From the great events of the day to the patient workings of a spider, few poets responded to the life around them as powerfully as Walt Whitman. Now, in this brief but bountiful volume, David S. Reynolds offers a wealth of insight into the life and work of Whitman, examining the author through the lens of nineteenth-century America. Reynolds shows how Whitman responded to contemporary theater, music, painting, photography, science, religion, and sex. But perhaps nothing influenced Whitman more than the political events of his lifetime, as the struggle over slavery threatened to rip apart the national fabric. America, he believed, desperately needed a poet to hold together a society that was on the verge of unraveling. He created his powerful, all-absorbing poetic "I" to heal a fragmented nation that, he hoped, would find in his poetry new possibilities for inspiration and togetherness. Reynolds also examines the influence of theater, describing how Whitman's favorite actor, the tragedian Junius Brutus Booth-"one of the grandest revelations of my life"-developed a powerfully emotive stage style that influenced Leaves of Grass, which took passionate poetic expression to new heights.
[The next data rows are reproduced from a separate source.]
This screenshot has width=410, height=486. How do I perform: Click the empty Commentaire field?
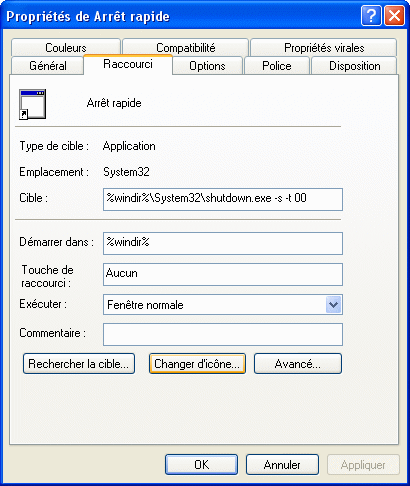point(223,334)
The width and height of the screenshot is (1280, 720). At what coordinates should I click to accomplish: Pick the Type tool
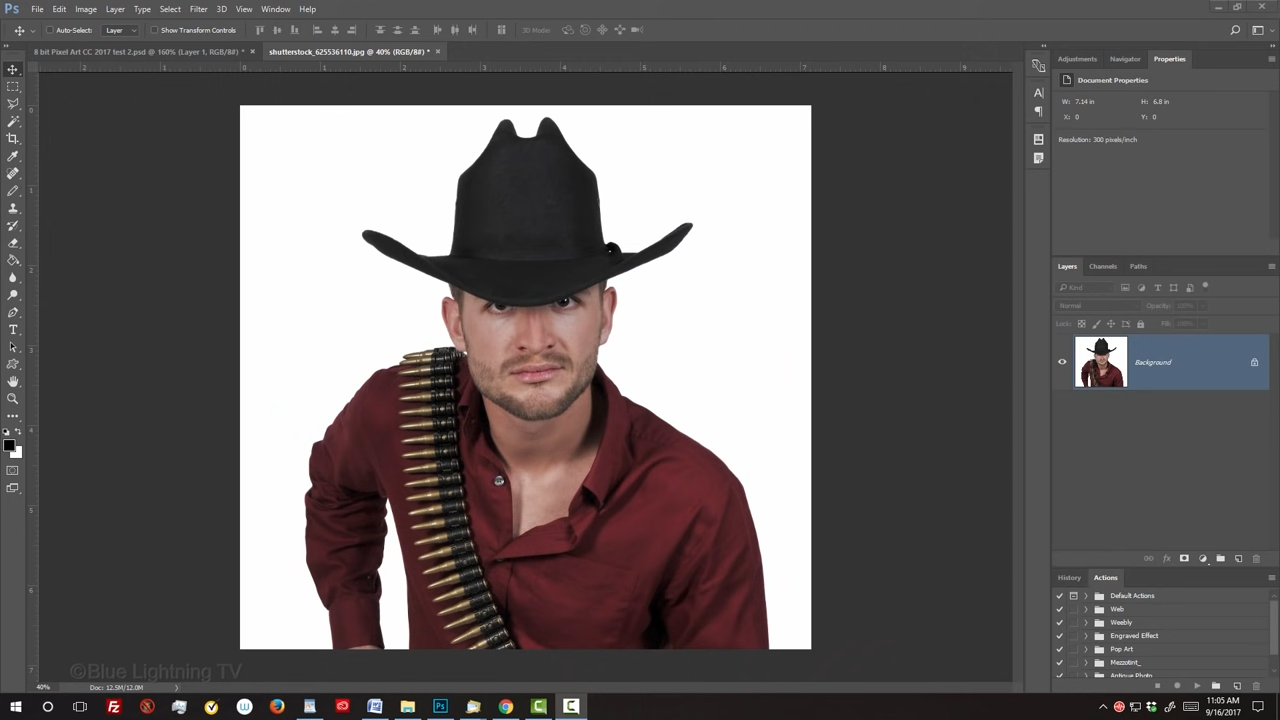point(13,329)
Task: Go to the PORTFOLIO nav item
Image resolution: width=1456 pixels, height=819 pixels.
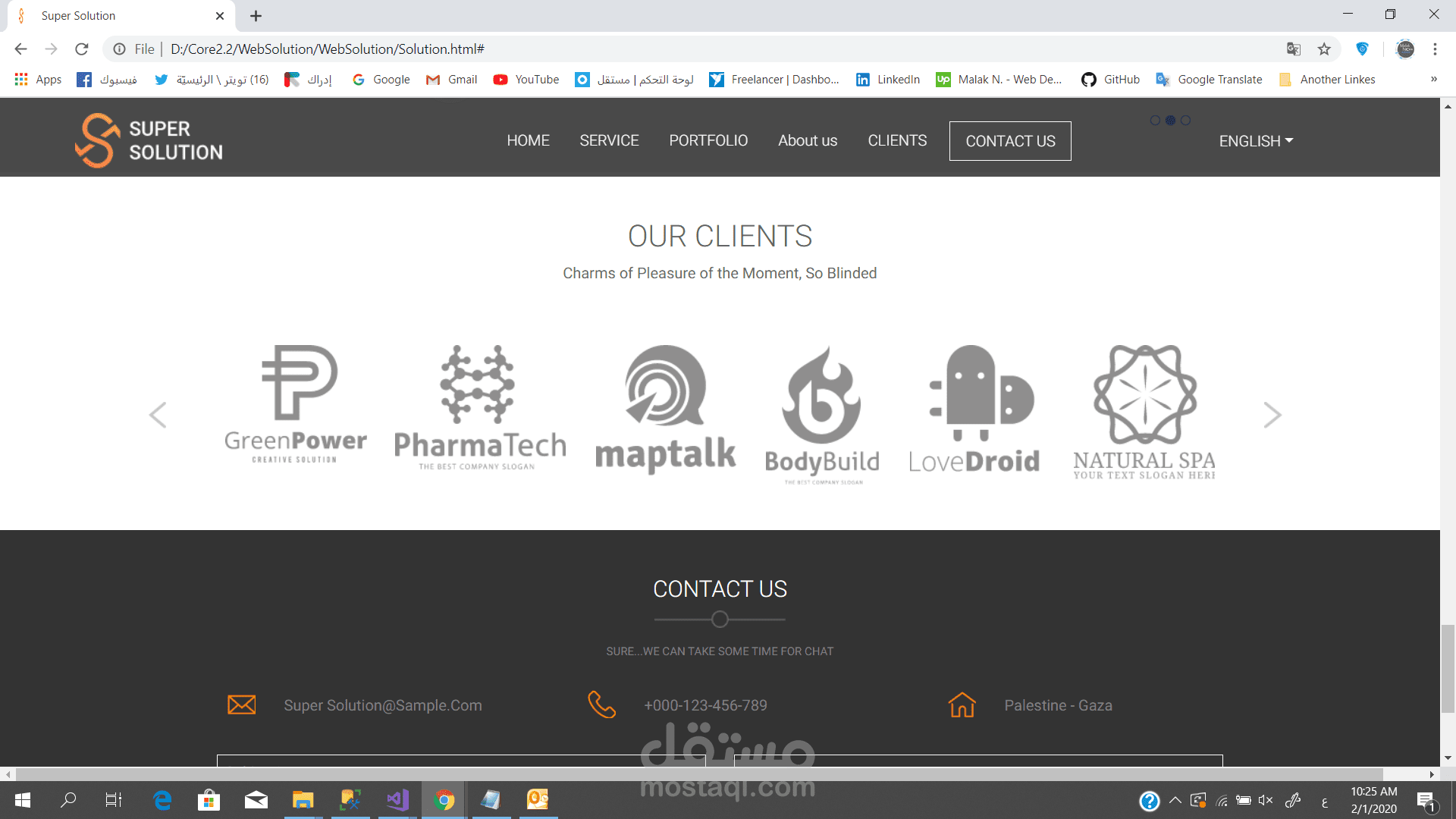Action: pyautogui.click(x=708, y=140)
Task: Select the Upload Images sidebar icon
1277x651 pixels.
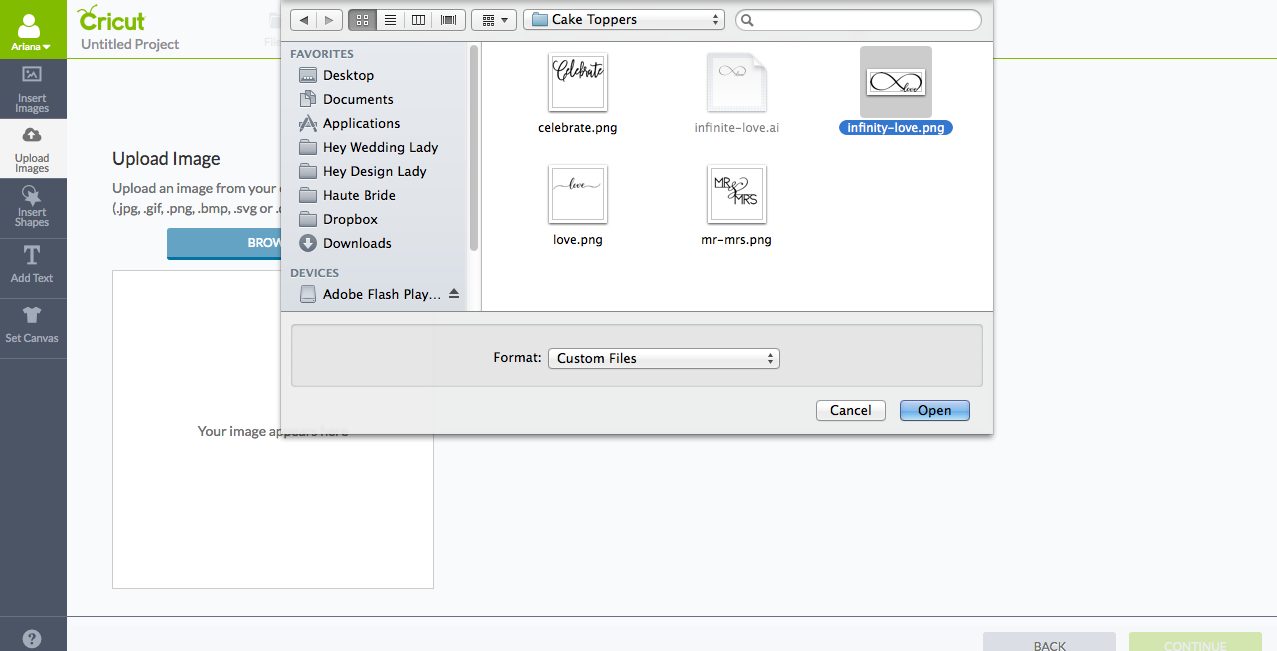Action: (32, 148)
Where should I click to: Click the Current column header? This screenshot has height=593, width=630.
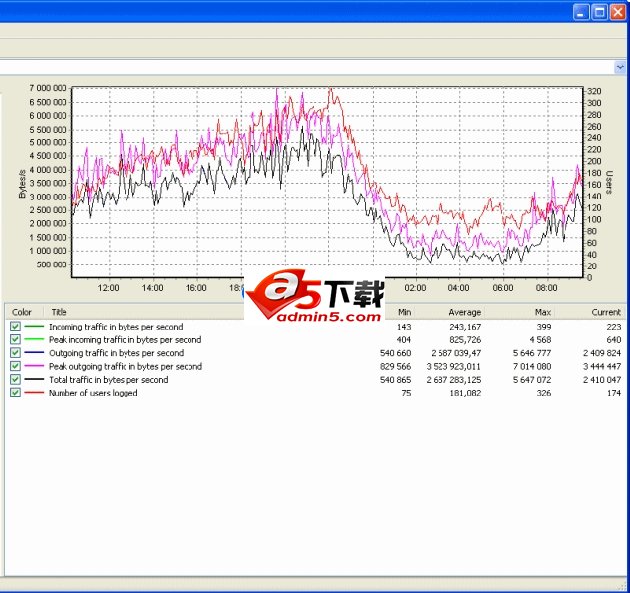click(605, 312)
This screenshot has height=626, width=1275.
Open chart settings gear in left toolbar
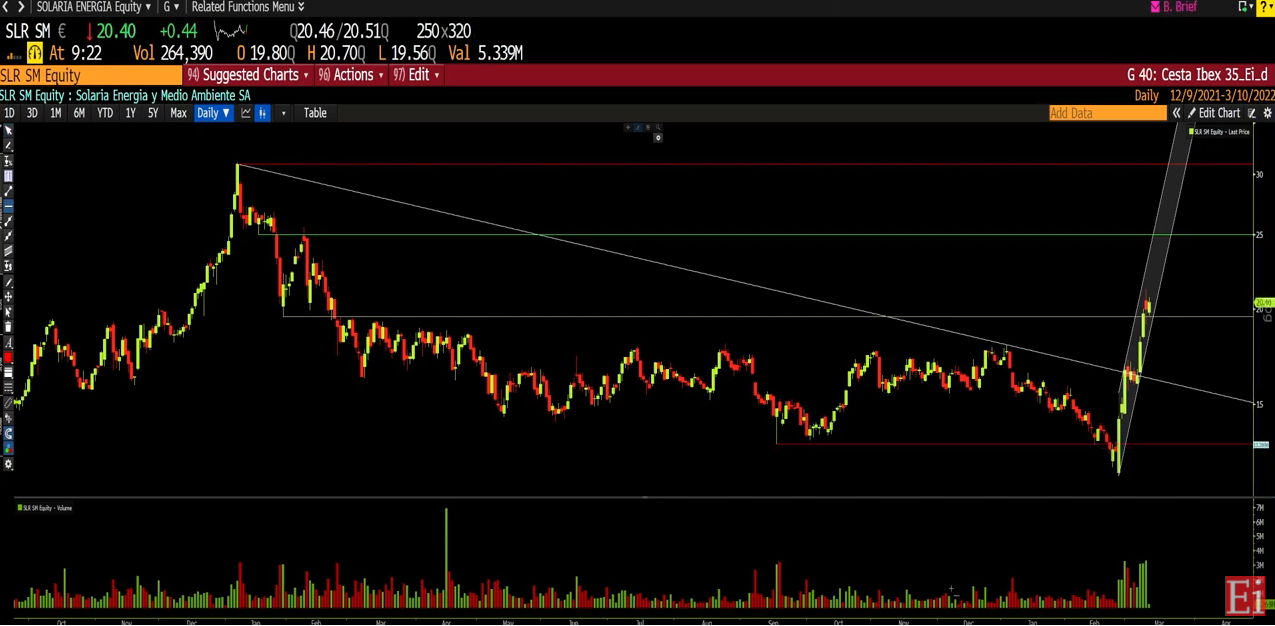coord(8,465)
Readers will also discover how from the new medium of photography Whitman learned democratic realism and offered in his poetry "photographs" of common people engaged in everyday activities. Reynolds concludes with an appraisal of Whitman's impact on American letters, an influence that remains strong today. Solidly grounded in historical and biographical facts, and exceptionally wide-ranging in the themes it treats, Walt Whitman packs a dazzling amount of insight into a compact volume.
David S. Reynolds is Distinguished Professor of English and American Studies at Baruch College and the Graduate Center of the City University of New York. Among his many books are Walt Whitman's America: A Cultural Biography, which won the Bancroft Prize and was a finalist for the National Book Critics Circle Award, and Beneath the American Renaissance, winner of the Christian Gauss Award. A regular contributor to the New York
Times Book Review, he lives in Old Westbury, New York.